For much of the past two years, enterprise leaders have been focused on a single question: How do we adopt AI?
The urgency was understandable. Generative AI exploded into the mainstream, boards demanded AI strategies, and organizations rushed to pilot tools that promised productivity gains, automation, and competitive advantage.
But at Gartner Security & Risk Management 2026, a different conversation emerged.
Across keynote sessions, analyst presentations, and executive discussions, a common theme surfaced: AI adoption is no longer the primary challenge. For many organizations, AI is already embedded in workflows, business processes, and employee productivity initiatives. The challenge now is operational maturity. Organizations must establish the governance, workforce readiness, visibility, security, and resilience needed to manage AI at scale.
For CIOs, this shift represents a defining moment. Success will no longer be measured by how quickly organizations deploy AI. Instead, it will be measured by how effectively they operationalize it.
The AI Conversation Is Changing
One of the most compelling messages from Gartner’s opening keynote came from Leigh McMullen, Distinguished Vice President Analyst and Gartner Fellow, who challenged attendees to rethink how they view the future of AI and cybersecurity.
While headlines continue to focus on increasingly sophisticated AI-driven threats, McMullen argued that organizations should focus less on fear and more on transformation.
The larger opportunity, he suggested, lies in automation, modernization, and resilience.
“The most tangible value to be had from AI today is not replicating or replacing existing workers with AI reasoning,” McMullen said. “It is eradicating our technical debt and renovating it into a secure-by-design software stack that is designed around AI.”
His comments highlight changes taking place across the enterprise.
The question is no longer whether AI will become part of business operations. That question has already been answered. The challenge now is determining how organizations can effectively manage, secure, and optimize those investments over time.
In many ways, the industry is entering a second phase of AI adoption, one focused less on experimentation and more on execution.
Governance Becomes the New Competitive Advantage
As AI adoption accelerates, organizations are discovering that visibility may be just as important as innovation.
According to Neil Cohen, Vice President of Marketing at Portal26, conversations with enterprise customers have evolved considerably over the past year.
When AI governance first emerged, discussions largely centered on security and risk management. Today, organizations are asking broader operational questions:
- Who is using AI?
- Which tools are delivering measurable value?
- How can organizations identify successful use cases?
- How should leaders measure return on investment?
- How can they determine whether AI initiatives are actually driving business outcomes?
“AI is not about security,” Cohen said. “AI is about how are you going to be more competitive.”
That perspective reflects a growing reality facing CIOs.
While security remains essential, enterprise leaders increasingly need visibility into how AI is being used across the organization. They need to understand adoption trends, monitor costs, evaluate business impact, and identify opportunities for optimization.
The challenge is particularly complex because AI adoption often begins organically. Employees experiment with tools independently. Teams develop their own workflows. New applications emerge faster than governance frameworks can keep pace.

» Exercise task 1: Transcribe the passage of the article on enterprise AI starting at "That perspective reflects" and ending at "can keep pace.".

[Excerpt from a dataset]
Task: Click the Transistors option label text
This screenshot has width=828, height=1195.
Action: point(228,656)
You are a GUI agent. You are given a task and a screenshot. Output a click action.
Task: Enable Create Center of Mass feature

» Exercise task 2: Restate word for word the lines of the listing starting at the line containing "You are a GUI" and ending at the end of the listing.

» Exercise response 1:
That perspective reflects a growing reality facing CIOs.
While security remains essential, enterprise leaders increasingly need visibility into how AI is being used across the organization. They need to understand adoption trends, monitor costs, evaluate business impact, and identify opportunities for optimization.
The challenge is particularly complex because AI adoption often begins organically. Employees experiment with tools independently. Teams develop their own workflows. New applications emerge faster than governance frameworks can keep pace.

» Exercise response 2:
You are a GUI agent. You are given a task and a screenshot. Output a click action.
Task: Enable Create Center of Mass feature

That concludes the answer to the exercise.